Data for this task: Begin

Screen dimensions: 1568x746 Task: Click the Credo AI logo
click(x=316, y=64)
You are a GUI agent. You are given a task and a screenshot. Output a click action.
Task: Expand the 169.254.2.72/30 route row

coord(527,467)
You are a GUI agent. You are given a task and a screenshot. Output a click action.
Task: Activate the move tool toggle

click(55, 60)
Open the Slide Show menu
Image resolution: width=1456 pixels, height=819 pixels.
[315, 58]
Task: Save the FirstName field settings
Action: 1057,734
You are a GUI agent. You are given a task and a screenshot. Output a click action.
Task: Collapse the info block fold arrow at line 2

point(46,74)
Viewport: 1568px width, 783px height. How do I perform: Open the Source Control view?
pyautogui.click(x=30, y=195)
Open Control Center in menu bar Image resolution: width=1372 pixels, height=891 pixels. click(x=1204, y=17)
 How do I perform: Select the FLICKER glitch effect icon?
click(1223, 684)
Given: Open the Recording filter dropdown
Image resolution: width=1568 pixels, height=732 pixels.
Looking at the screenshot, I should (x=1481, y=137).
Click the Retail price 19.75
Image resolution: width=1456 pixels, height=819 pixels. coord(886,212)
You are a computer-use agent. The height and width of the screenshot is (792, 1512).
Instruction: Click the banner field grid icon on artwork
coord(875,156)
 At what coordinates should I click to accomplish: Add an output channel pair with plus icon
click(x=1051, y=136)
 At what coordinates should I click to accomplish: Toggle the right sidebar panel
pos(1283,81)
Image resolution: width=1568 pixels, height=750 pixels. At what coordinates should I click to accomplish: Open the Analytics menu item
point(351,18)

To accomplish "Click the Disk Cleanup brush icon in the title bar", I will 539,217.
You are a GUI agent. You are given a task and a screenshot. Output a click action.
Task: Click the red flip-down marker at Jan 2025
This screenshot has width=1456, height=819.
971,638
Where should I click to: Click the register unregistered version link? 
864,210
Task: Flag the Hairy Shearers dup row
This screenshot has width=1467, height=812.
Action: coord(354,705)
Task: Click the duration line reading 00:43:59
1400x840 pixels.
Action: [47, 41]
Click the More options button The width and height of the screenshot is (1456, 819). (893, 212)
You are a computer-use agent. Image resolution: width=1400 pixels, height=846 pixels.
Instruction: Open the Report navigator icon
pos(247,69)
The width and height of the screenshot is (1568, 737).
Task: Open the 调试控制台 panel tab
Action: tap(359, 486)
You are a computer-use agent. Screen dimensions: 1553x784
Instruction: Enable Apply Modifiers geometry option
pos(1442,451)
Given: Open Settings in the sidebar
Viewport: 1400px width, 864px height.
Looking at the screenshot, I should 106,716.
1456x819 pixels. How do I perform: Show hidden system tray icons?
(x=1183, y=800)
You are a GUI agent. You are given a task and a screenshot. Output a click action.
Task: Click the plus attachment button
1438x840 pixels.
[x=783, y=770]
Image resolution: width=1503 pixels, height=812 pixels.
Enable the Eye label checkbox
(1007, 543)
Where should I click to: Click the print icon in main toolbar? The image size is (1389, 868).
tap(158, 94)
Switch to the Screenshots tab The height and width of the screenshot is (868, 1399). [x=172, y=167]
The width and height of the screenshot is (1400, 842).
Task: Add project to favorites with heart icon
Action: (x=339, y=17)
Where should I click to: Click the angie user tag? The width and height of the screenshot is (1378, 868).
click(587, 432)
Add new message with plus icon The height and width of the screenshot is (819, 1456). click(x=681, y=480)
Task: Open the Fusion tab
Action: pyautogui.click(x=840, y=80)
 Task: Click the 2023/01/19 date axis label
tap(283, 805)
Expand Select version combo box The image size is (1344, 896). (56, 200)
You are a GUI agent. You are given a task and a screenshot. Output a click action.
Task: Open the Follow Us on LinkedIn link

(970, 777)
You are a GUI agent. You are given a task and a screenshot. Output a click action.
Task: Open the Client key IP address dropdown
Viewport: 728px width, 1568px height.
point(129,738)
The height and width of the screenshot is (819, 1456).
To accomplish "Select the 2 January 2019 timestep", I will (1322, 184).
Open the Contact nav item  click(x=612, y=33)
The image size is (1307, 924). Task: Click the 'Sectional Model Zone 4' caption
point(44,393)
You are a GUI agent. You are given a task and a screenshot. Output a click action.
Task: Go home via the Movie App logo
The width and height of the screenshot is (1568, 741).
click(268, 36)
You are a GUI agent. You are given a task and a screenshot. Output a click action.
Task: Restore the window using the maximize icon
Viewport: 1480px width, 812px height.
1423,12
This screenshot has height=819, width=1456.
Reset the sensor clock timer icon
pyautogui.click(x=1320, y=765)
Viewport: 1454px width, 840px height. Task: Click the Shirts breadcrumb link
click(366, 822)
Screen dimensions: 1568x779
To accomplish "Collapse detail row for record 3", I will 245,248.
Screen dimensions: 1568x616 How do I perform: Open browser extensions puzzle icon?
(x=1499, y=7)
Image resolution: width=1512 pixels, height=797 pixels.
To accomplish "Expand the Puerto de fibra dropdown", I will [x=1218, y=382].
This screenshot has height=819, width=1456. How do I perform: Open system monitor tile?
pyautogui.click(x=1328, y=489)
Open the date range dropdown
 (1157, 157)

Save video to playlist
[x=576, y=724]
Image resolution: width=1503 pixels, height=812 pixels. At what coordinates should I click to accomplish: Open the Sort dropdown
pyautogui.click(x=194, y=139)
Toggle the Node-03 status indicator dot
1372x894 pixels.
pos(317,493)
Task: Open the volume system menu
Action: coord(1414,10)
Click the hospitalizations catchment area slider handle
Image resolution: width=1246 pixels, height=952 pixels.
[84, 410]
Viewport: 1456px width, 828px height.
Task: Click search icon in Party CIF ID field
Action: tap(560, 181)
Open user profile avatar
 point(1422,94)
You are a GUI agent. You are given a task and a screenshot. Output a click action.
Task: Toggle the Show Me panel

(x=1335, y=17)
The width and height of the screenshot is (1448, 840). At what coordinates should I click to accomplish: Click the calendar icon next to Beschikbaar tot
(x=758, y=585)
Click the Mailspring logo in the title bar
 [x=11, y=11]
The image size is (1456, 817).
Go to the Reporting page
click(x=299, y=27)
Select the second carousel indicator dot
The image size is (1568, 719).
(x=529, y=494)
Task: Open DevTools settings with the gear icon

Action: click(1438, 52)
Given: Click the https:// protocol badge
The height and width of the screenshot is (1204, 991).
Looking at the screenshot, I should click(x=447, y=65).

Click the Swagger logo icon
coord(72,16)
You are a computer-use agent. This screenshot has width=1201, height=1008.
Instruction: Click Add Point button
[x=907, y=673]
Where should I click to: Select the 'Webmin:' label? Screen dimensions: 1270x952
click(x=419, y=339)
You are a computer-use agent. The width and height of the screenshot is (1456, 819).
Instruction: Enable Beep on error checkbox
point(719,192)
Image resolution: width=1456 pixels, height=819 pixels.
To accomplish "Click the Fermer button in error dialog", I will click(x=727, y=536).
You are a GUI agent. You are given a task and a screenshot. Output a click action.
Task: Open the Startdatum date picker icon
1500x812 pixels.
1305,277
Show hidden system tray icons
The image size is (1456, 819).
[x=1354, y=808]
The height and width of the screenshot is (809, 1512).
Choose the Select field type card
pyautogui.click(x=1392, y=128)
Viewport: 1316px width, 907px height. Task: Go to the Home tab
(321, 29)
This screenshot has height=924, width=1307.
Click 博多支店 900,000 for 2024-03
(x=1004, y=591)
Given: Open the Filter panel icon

Data for this task: End

▸ **Task to complete**
Each line in the listing above from the one containing "Viewport: 728px width, 1568px height." through the one containing "Open the Contact" should be repeated exactly, and no other line.

▸ **Completed task**
Viewport: 728px width, 1568px height.
point(129,738)
The height and width of the screenshot is (819, 1456).
To accomplish "Select the 2 January 2019 timestep", I will (1322, 184).
Open the Contact nav item  click(x=612, y=33)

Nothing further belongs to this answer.